Deuterium isotope effects. Fred E. Regnier and colleagues at Purdue University identify structural features responsible for resolving heavy isotope-coded peptides during reversed-phase chromatography using labeling coding agents that vary in structure, the number of deuterium atoms, the placement of deuterium in the coding agent, and the functional group targeted by the reagent. The single most dominant effect is the placement of deuterium atoms relative to hydrophilic functional groups in the coding agent. (“Controlling Deuterium Isotope Effects in Comparative Proteomics”; 10.1021/ac025614; p 3662)
Quantitation of oligonucleotides by MS, not UV. Gavin O’Connor and colleagues at LGC Limited (United Kingdom) describe a new method for the quantitation of oligonucleotides. Instead of using a sequence-specific standard or measuring UV absorbance, the researchers use isotope dilution MS to determine the concentrations of dAMP, dCMP, dGMP, and dTMP individually and add those values to get the final concentration of the oligonucleotide. (“Quantitation of Oligonucleotides by Phosphodiesterase Digestion Followed by Isotope Dilution Mass Spectrometry: Proof of Concept”; 10.1021/ac0255375; p 3670)
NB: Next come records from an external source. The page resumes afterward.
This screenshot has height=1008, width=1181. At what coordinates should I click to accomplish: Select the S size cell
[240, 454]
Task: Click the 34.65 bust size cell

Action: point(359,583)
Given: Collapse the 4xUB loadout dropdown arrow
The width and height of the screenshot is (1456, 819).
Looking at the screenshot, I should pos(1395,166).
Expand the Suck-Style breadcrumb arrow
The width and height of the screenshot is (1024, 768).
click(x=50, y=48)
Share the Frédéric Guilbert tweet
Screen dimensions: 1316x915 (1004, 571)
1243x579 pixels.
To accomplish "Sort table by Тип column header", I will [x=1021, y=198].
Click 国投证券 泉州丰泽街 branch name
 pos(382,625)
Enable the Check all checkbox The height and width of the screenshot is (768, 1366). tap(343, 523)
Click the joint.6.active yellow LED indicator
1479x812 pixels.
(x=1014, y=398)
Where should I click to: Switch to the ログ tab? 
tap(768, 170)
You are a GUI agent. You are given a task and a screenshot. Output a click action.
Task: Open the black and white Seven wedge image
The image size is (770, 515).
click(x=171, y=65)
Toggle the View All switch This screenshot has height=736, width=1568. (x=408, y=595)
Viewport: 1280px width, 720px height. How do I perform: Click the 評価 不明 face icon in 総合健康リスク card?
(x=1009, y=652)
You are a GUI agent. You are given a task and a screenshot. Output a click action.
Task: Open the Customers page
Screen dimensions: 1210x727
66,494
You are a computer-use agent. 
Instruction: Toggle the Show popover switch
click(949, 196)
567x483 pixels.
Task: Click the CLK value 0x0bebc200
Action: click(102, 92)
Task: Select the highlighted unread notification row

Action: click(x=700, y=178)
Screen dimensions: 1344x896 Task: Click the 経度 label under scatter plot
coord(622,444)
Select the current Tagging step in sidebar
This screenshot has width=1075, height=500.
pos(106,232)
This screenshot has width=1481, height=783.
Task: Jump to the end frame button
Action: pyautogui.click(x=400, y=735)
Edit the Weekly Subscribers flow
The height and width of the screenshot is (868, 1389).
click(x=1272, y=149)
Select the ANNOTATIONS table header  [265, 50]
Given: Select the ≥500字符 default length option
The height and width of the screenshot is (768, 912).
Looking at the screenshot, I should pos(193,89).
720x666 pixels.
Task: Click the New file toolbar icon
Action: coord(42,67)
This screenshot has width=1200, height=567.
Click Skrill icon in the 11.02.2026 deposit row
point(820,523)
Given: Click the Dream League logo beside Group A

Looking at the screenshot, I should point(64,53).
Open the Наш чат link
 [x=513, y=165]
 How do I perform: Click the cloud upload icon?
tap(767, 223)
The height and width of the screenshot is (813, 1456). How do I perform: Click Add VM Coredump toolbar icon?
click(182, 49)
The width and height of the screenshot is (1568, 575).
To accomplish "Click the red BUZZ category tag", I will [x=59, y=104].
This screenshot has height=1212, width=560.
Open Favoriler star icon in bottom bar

Cerebral H2O2. Lanqun Mao and colleagues at the Tokyo Institute of Technology, BioelectroAnalytical Science, and Graduate School of Integrated Science (all in Japan) demonstrate an amperometric method suitable for the continuous on-line measurement of cerebral H2O2 from a microdialysate using an enzyme-
modified ring–disk plastic carbon film electrode in a thin-layer radial flow cell. The procedure allows monitoring of trace levels of H2O2 without interference from physiological levels of vitamin C, uric acid, electroactive neurotransmitters, and their metabolites in a continuous-flow system. (“Continuous OnLine Measurement of Cerebral Hydrogen Peroxide Using Enzyme-Modified Ring–Disk Plastic Carbon Film Electrode”; 10.1021/ac011261+; p 3684)
CE and LIF help solve adduct binding stoichiometry. X. Chris Le, Michael Weinfeld, and co-workers at the University of Alberta (Canada) synthesize four oligonucleotides—each containing a single adduct of the carcinogenic benzo[a]pyrene diol epoxide—to study the binding stoichiometry between the DNA adduct and its antibody. The four oligonucleotides are fluorescently labeled and unlabeled 16- and 90-mers, and each free oligonucleotide and its complexes with mouse monoclonal antibody are separated using CE and detected with laser-induced fluorescence (LIF). The method provides direct information on antibody-binding stoichiometry and reveals ligand redistribution/exchange between the fluorescently labeled and unlabeled oligonucleotides in the antibody complexes. (“Binding Stoichiometry of DNA Adducts with Antibody Studied by Capillary Electrophoresis and LaserInduced Fluorescence”; 10.1021/ac0201979; p 3714)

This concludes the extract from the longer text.